The Scheme, aimed at encouraging private companies to share the cost of developing road infrastructure by providing them with tax credits, has secured N205 billion worth of private investment since commencement this year, according to Adeyemi Dipeolu, the special adviser to the President on Economic matters.

Dipeolu, who disclosed this at the FMDQ Capital Markets Conference, Thursday said “The interest in the Scheme shows that Nigeria remains a compelling destination of capital despite our economic challenges.”

“There are huge opportunities in infrastructure and the government is keen to attract private capital into that space,” Dipeolu said.

The amount (N205 billion) is 47 percent higher than the entire public expenditure on transport infrastructure in 2018 and 62 percent of the total amount spent on Power, Works and Housing in the same period.

Details were not provided on the specific roads that attracted the money and the private investors behind the deal.

Nigeria’s President Muhammadu Buhari signed, on 25 January 2019, the Executive Order No. 007 on RoadInfrastructure Development and Refurbishment Investment Tax Credit Scheme.
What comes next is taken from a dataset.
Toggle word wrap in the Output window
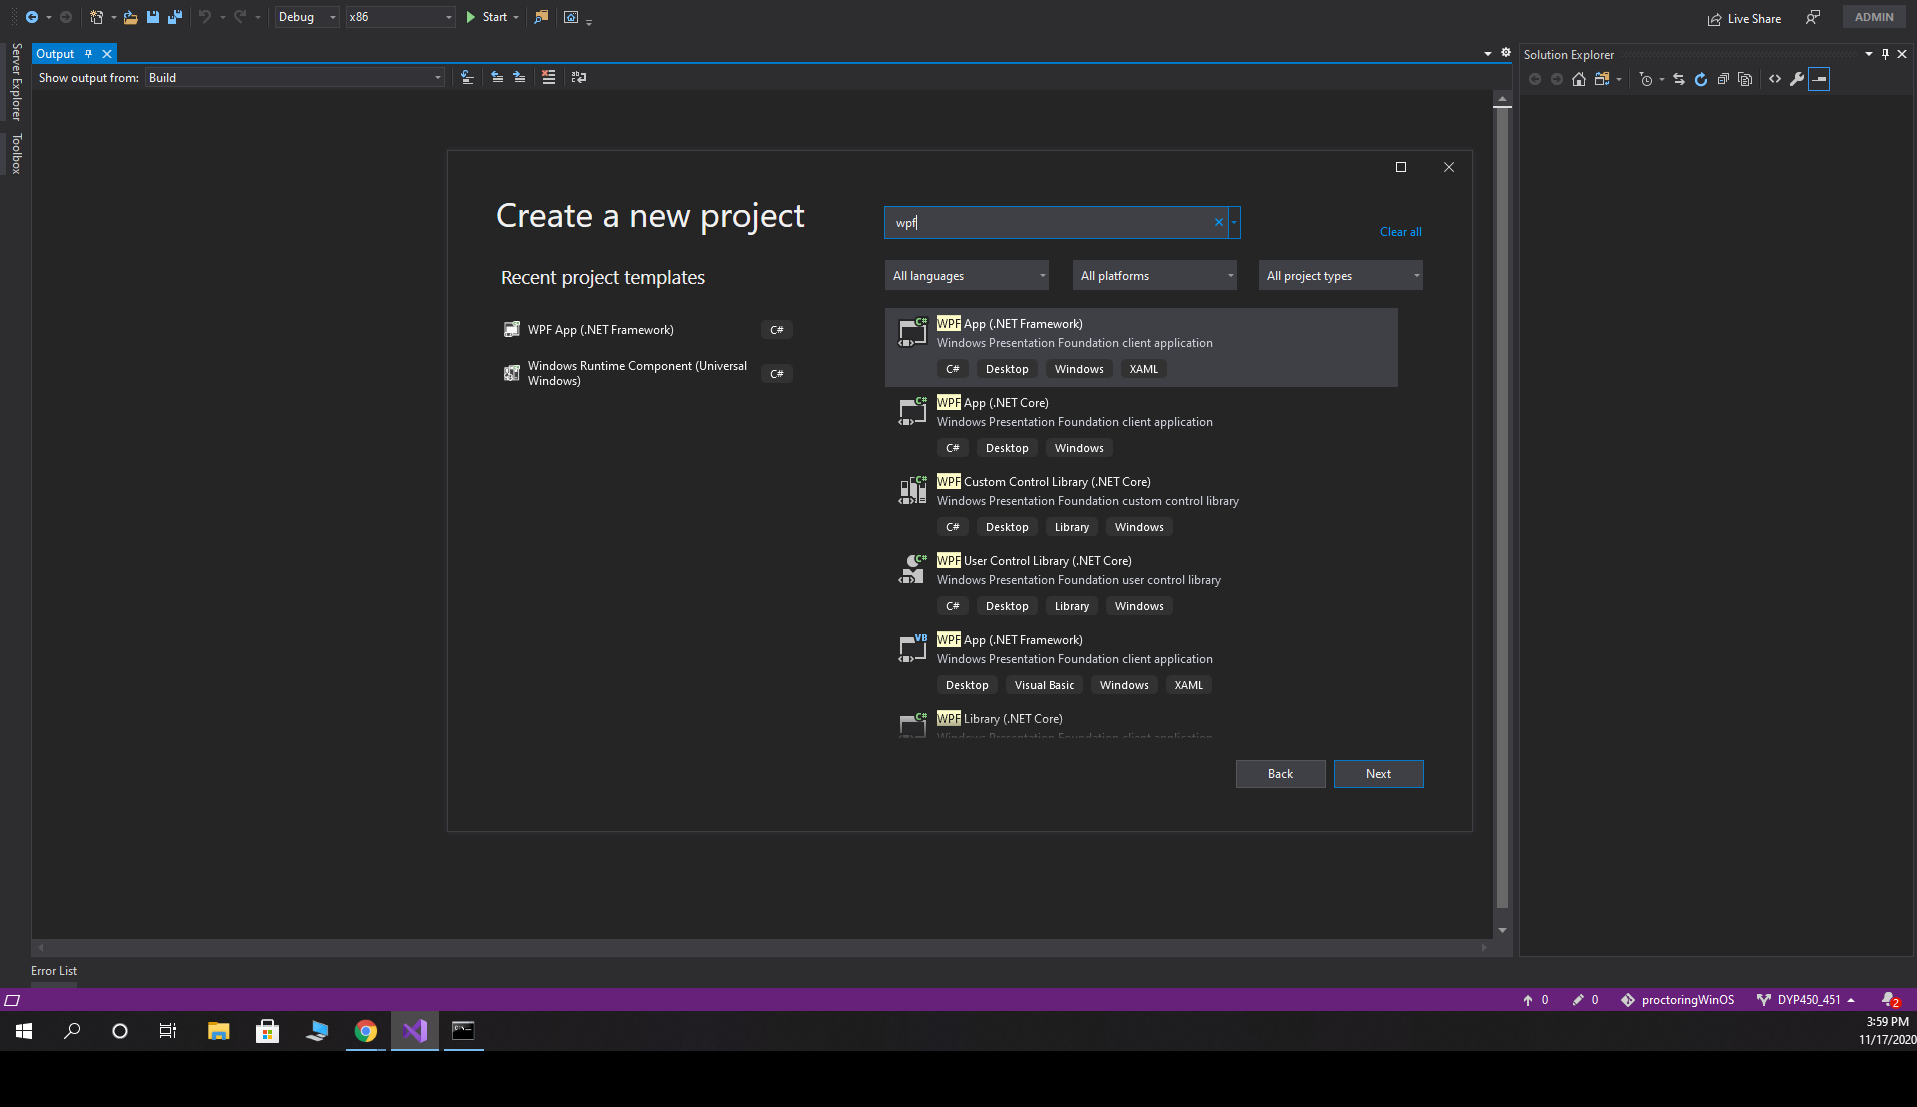The image size is (1917, 1107). click(x=579, y=77)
The ten-year Scheme is a public-private partnership (PPP) intervention that enables the cash-strapped Government to leverage private sector capital and efficiency for the construction, repair, and maintenance of critical road infrastructure in key economic areas in Nigeria that have deterred business and economic growth.
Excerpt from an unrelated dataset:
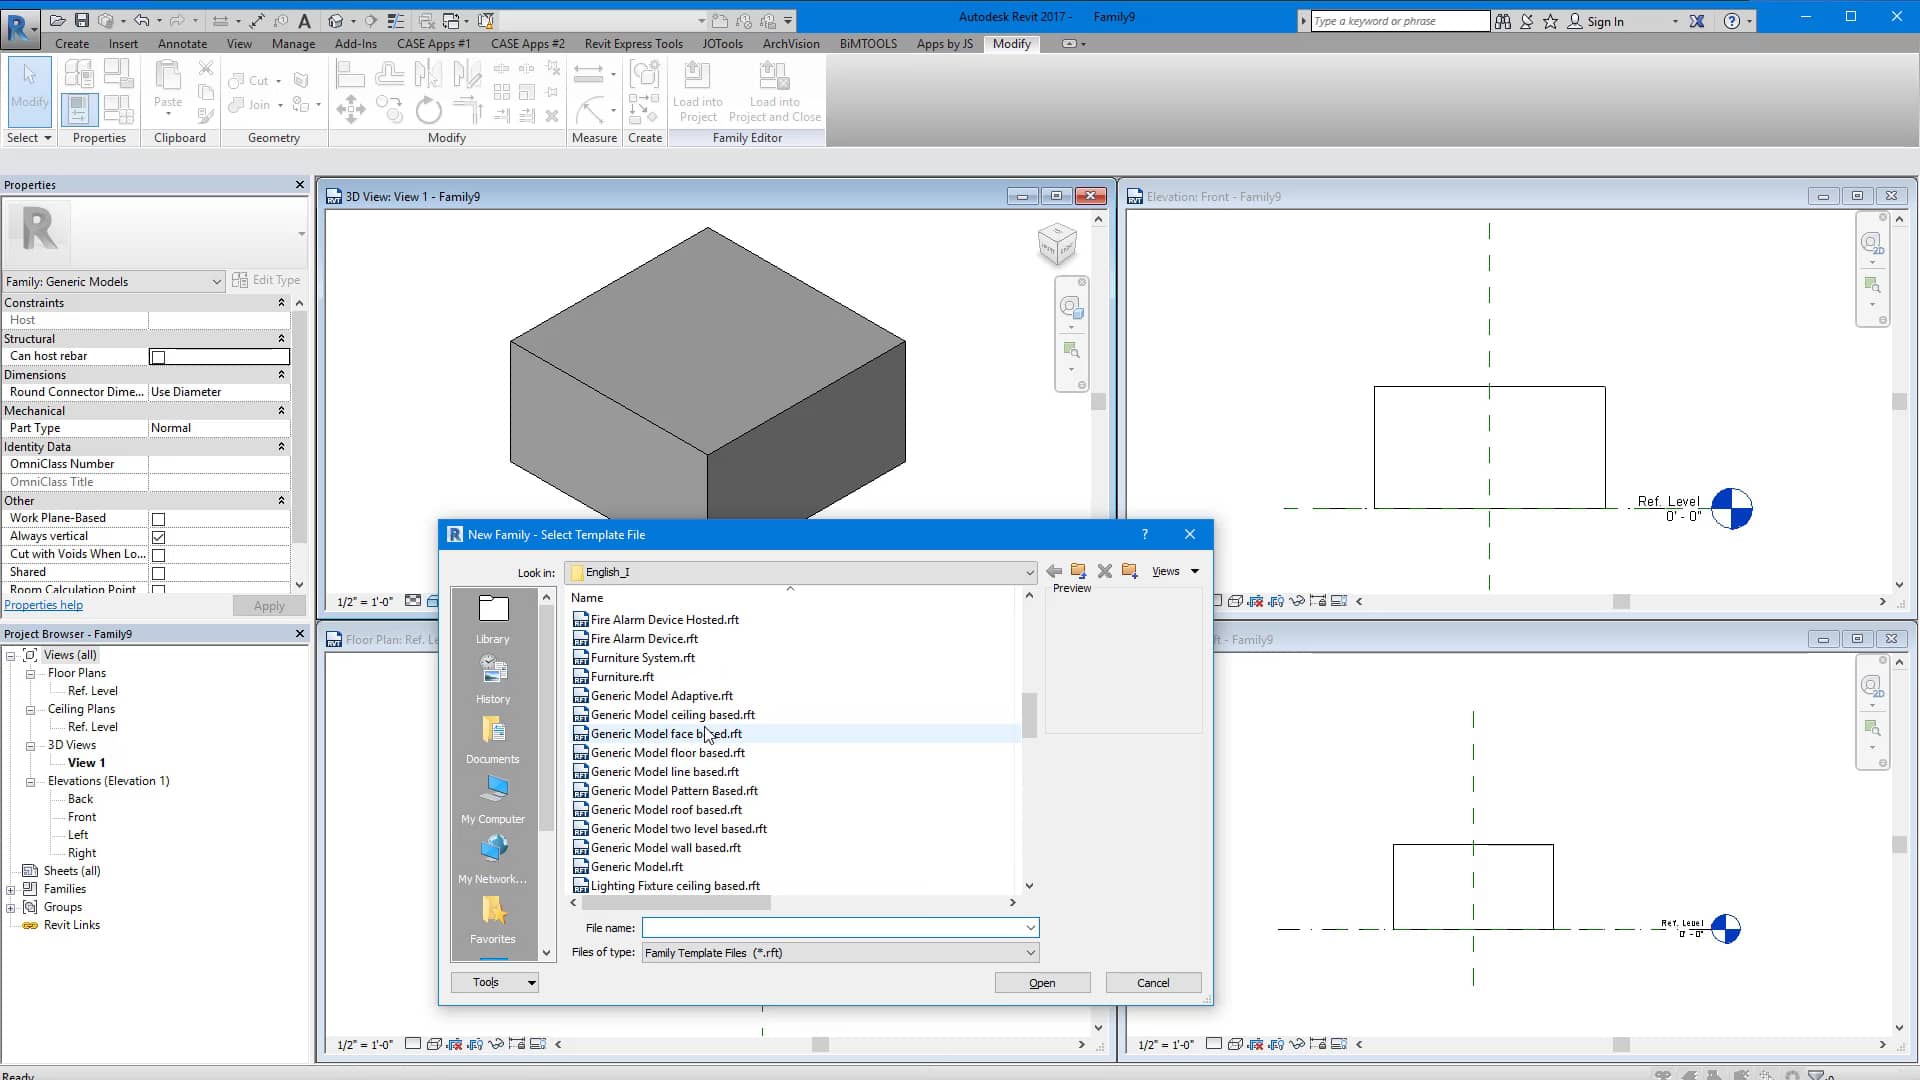Open the Files of type dropdown

(1030, 952)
Read also: Changes in the Nigerian tax laws that may affect you

According to the Infrastructure Concession Regulatory Commission, Nigeria has about 195,000 km of road network out of which about 32,000 km are federal roads and 31,000 km are state roads. In total, only about 60,000 km are paved leaving 135,000 km of road untarred. A large proportion of the paved roads are in bad conditions due to poor maintenance.

Tunde Fowler, executive chairman of the Federal Inland Revenue Service (FIRS), said in an interview in September that more than 10 local companies had applied for the scheme to receive 50 percent of expenditure in tax credits.

Fowler said two companies had successfully applied to receive tax credits for infrastructure projects so far. One was part of the Dangote Group conglomerate, owned by the continent’s richest man Aliko Dangote, which will build a road under the scheme. He did not name the other company.

The Scheme is open to any Nigerian company (other than sole corporations), acting on its own or in collaboration with other Nigerian companies, and institutional investors wishing to construct or repair any road identified and designated by the Government as an “eligible road” under the Scheme.

Participants will be entitled to utilize the total cost (Project Cost), incurred in the construction or refurbishment of an eligible road as a tax credit against their future Companies Income Tax (CIT) liability, until full cost recovery is achieved.

As a further incentive, Participants will be granted a single non-taxable uplift.

The Uplift will be a percentage of the Project Cost, and the percentage to be applied is Monetary Policy Rate plus 2% on Project Cost.

The uplift will be included in the total tax credit available to each participant.